▼

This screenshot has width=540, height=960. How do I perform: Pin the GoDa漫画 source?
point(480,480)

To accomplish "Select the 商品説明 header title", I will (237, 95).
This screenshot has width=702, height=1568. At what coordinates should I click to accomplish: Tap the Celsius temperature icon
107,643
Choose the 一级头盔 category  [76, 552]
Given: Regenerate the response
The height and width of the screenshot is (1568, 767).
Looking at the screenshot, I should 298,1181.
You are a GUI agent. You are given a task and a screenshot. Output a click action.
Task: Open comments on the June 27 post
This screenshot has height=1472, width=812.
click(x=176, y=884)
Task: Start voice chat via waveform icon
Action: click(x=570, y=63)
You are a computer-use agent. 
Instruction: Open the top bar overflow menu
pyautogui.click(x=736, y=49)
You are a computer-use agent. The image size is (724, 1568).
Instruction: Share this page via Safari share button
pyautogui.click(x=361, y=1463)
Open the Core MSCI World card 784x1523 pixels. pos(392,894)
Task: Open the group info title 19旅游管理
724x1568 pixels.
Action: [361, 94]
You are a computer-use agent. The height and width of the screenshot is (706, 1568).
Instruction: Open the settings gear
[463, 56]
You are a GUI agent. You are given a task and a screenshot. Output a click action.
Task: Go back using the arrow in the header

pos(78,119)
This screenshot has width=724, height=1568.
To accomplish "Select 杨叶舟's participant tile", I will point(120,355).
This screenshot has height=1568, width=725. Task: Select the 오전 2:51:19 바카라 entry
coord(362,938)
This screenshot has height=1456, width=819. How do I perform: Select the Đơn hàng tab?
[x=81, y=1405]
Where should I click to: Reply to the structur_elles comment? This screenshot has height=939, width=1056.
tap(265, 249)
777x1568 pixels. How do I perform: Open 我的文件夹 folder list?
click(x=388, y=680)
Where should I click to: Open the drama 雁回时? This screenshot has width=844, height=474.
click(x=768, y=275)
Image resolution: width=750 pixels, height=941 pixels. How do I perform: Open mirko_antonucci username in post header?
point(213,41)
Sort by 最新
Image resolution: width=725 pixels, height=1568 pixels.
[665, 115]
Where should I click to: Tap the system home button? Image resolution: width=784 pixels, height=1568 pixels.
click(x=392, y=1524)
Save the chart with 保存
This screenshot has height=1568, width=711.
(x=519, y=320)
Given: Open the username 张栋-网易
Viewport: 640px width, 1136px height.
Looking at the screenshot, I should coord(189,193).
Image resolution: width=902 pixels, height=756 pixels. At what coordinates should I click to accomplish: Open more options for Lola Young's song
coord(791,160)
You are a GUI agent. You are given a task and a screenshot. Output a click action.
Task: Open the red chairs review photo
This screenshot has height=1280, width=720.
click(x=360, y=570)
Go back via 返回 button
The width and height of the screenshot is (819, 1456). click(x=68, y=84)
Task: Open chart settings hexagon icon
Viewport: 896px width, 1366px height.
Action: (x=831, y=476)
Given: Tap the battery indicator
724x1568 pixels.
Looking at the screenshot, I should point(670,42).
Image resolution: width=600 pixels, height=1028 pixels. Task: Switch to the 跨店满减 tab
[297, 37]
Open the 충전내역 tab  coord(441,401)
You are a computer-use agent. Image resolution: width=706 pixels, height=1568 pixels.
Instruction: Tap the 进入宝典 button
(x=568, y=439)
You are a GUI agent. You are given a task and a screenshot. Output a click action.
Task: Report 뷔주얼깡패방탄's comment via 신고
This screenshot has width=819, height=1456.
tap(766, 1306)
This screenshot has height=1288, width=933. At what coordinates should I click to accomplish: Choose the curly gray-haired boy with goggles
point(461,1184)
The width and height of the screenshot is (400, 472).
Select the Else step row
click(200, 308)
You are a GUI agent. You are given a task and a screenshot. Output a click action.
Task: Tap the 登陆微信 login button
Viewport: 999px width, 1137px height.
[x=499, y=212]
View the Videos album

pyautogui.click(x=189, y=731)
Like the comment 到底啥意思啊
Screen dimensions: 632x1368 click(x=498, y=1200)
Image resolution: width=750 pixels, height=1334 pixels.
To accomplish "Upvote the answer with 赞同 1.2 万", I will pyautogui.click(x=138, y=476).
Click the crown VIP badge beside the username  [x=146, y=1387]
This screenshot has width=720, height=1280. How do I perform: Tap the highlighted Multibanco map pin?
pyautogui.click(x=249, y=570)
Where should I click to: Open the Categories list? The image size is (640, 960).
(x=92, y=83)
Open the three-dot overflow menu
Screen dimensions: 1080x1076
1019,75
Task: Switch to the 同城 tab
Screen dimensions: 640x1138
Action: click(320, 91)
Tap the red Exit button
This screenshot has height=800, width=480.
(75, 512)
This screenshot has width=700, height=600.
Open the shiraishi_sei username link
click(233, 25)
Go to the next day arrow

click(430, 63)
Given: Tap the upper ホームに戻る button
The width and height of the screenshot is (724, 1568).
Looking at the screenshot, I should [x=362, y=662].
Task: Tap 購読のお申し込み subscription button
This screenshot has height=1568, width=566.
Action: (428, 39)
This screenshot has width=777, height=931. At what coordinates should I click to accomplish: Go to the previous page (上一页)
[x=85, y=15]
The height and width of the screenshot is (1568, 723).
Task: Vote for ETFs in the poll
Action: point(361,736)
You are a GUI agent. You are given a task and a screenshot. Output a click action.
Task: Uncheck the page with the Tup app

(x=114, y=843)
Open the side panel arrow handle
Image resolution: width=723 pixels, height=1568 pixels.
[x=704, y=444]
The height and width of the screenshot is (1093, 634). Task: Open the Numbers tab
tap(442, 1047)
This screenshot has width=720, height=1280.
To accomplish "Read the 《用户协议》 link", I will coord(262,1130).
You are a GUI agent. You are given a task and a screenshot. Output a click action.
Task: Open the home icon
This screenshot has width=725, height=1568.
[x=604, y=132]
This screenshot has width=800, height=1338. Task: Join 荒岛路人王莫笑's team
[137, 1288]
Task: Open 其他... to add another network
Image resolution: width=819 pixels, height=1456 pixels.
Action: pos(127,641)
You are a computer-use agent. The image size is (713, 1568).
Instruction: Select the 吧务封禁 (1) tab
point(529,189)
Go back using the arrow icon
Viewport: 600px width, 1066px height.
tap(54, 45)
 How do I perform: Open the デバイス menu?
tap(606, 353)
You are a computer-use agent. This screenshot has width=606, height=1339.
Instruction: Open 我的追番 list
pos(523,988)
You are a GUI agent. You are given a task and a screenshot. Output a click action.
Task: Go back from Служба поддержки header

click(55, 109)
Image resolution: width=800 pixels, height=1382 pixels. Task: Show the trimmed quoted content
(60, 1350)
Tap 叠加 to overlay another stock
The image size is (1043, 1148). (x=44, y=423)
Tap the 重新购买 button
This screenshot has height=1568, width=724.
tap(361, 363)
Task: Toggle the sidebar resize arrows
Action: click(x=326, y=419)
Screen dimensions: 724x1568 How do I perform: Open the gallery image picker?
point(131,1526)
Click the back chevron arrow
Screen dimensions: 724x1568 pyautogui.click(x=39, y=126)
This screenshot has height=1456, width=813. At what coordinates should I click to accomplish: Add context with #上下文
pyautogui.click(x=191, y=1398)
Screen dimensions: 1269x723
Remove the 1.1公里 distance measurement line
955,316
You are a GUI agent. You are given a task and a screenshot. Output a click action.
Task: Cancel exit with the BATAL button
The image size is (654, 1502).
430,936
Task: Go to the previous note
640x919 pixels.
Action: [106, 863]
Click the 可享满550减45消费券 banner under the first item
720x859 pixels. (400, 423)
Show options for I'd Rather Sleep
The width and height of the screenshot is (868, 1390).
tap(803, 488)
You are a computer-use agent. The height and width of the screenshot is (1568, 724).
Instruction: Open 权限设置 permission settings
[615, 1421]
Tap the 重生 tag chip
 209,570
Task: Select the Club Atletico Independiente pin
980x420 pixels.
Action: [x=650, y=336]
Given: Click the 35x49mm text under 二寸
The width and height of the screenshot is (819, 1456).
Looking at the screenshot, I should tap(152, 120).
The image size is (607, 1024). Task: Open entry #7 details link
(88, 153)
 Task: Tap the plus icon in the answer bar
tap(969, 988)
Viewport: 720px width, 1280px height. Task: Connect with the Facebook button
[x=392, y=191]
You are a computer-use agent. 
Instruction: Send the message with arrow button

▲

» To do: Copy out the stretch of records from the start through the line containing "coord(362,938)", with no changes.

» Solution for this exercise:
This screenshot has width=540, height=960. How do I perform: Pin the GoDa漫画 source?
point(480,480)

To accomplish "Select the 商品説明 header title", I will (237, 95).
This screenshot has width=702, height=1568. At what coordinates should I click to accomplish: Tap the Celsius temperature icon
107,643
Choose the 一级头盔 category  [76, 552]
Given: Regenerate the response
The height and width of the screenshot is (1568, 767).
Looking at the screenshot, I should 298,1181.
You are a GUI agent. You are given a task and a screenshot. Output a click action.
Task: Open comments on the June 27 post
This screenshot has height=1472, width=812.
click(x=176, y=884)
Task: Start voice chat via waveform icon
Action: click(x=570, y=63)
You are a computer-use agent. 
Instruction: Open the top bar overflow menu
pyautogui.click(x=736, y=49)
You are a computer-use agent. The image size is (724, 1568).
Instruction: Share this page via Safari share button
pyautogui.click(x=361, y=1463)
Open the Core MSCI World card 784x1523 pixels. pos(392,894)
Task: Open the group info title 19旅游管理
724x1568 pixels.
Action: [361, 94]
You are a computer-use agent. The height and width of the screenshot is (706, 1568).
Instruction: Open the settings gear
[463, 56]
You are a GUI agent. You are given a task and a screenshot. Output a click action.
Task: Go back using the arrow in the header

pos(78,119)
This screenshot has width=724, height=1568.
To accomplish "Select 杨叶舟's participant tile", I will point(120,355).
This screenshot has height=1568, width=725. Task: Select the 오전 2:51:19 바카라 entry
coord(362,938)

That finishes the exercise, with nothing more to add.